- Jan 2012
- South Midlands in Britain
I have illustrated the resistance in England to the Glorious Revolution. It had to be peaceful as it had no major political substance, having predicated its own destruction through arbitrary excesses in the later years of the reign of Charles II and the reign of James II. It is not appreciated that throughout the post-Reformation period in England there was a very deep fear among all Protestants of a murderous Catholic intervention from the continent.There were many English royalist who fled to Ireland. When Cromwell conquered Ireland, they had to flee to the continent. I would think many of them were high church Anglicans.
Wouldn't the Jacobites fighting for France or Spain include many Scotish, as well as Irish and English? There was resistance to William's usurpation in Scotland, but not in England. Also there were later Jacobite rebellions in Scotland.

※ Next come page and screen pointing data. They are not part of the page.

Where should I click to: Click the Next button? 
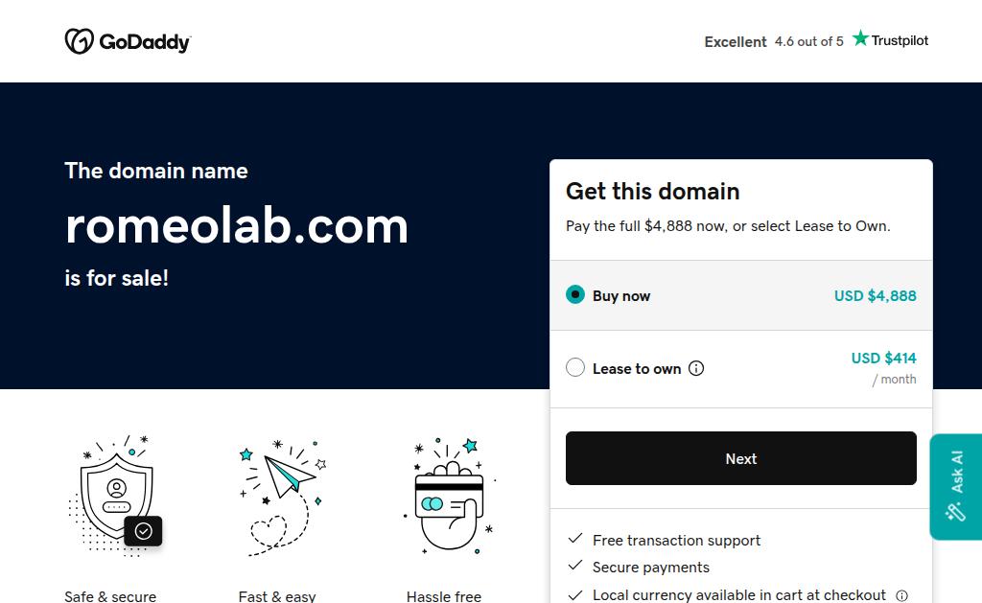pyautogui.click(x=741, y=458)
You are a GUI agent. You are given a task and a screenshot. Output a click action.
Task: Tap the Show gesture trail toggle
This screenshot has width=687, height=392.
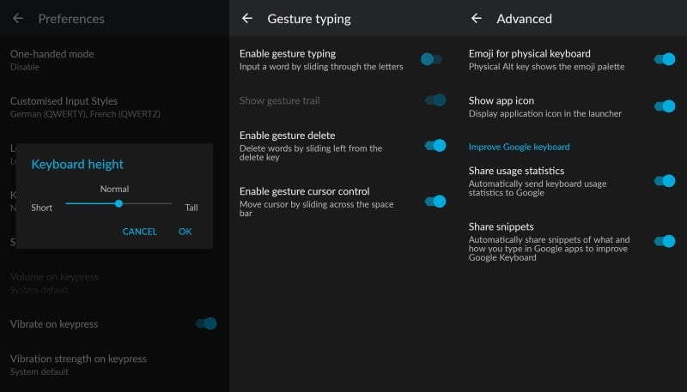435,100
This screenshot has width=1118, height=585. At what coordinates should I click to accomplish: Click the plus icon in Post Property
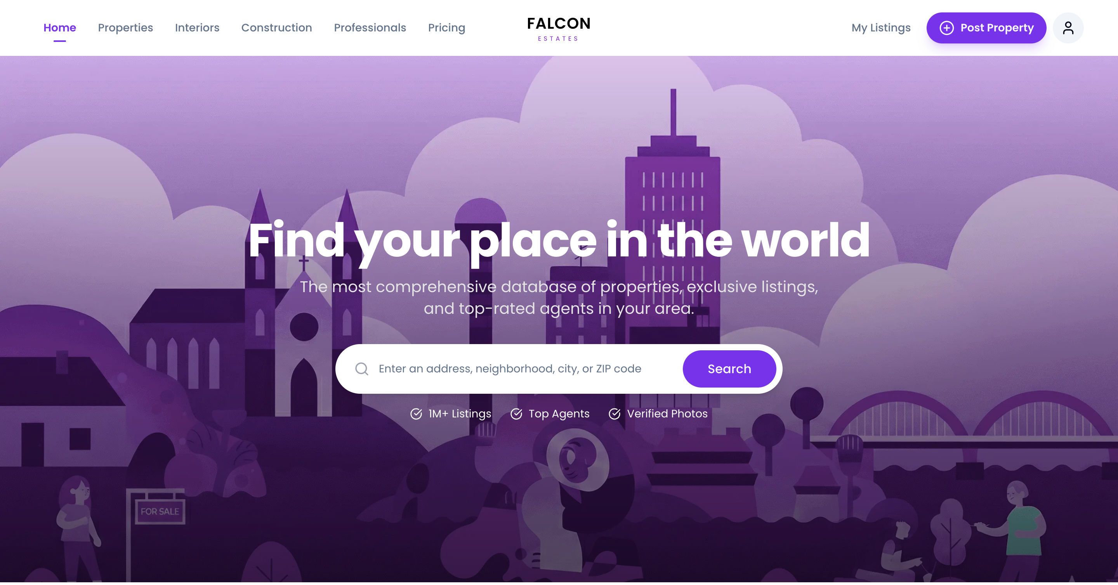[947, 28]
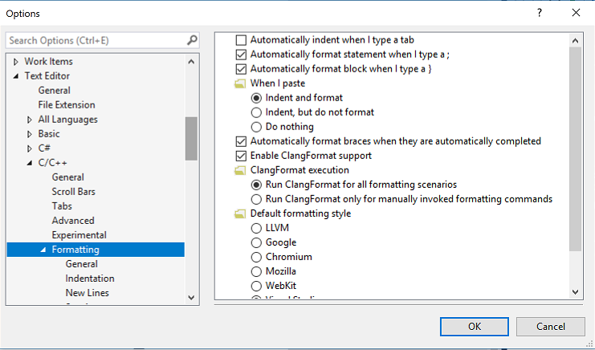Click the Help question mark button
Screen dimensions: 595x350
tap(539, 13)
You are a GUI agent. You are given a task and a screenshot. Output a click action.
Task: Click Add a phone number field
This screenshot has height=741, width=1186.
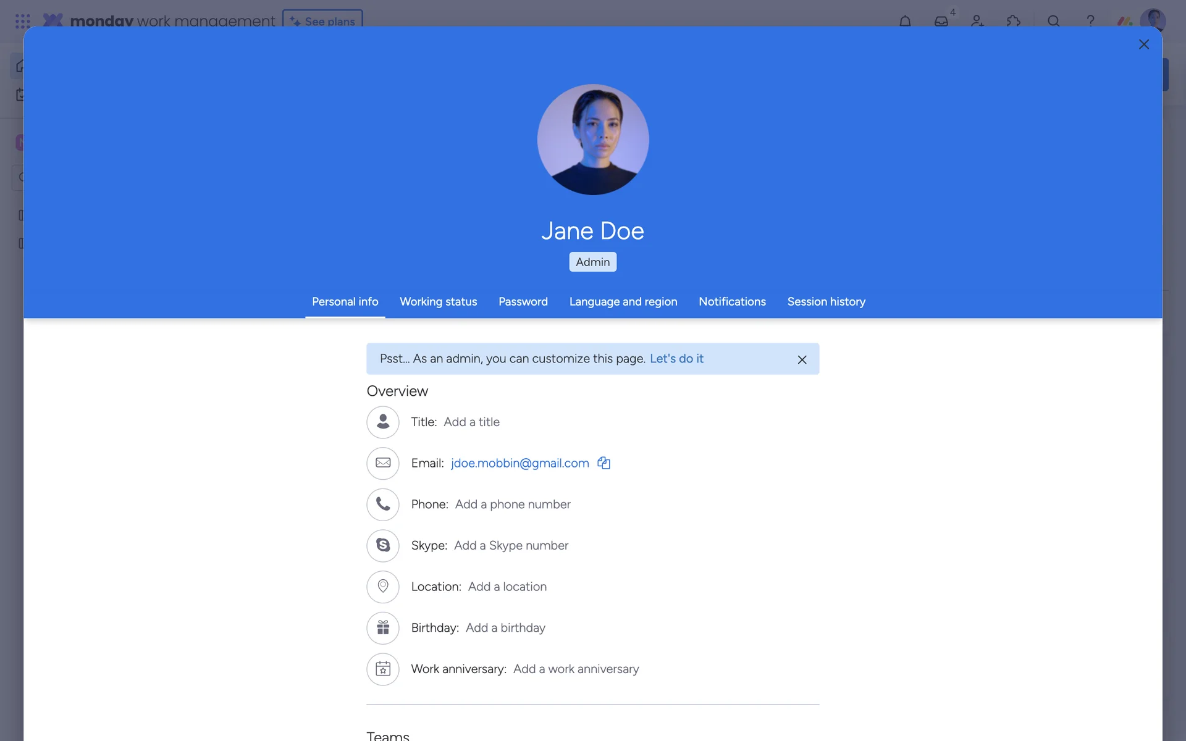tap(512, 504)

Any Anglicans in Jacobite regiments would be fighting for France rather than Spain, because Spain allowed only Roman Catholics.
The principle Jacobite risings in Scotland after the Act of Union in 1707, namely the 1715 and 1745 rebellions, had a more complex nature to them than just support for the Old and Young Pretenders to the throne. There was also an incipient resistance to fact of the Act of Union that finally united the English and Scottish thrones. Many contemporary Scottish Nationalists draw an inspiration from these risings.
It would be very wrong to assume that the Reformation in Scotland mirrored the Reformation in England. In England the Reformation was driven by the Crown and woe betide anyone who resisted, whereas in Scotland it was more insurrectional, driven by middle class sentiment than any desires for religious conformity on the part of the monarch and the aristocracy.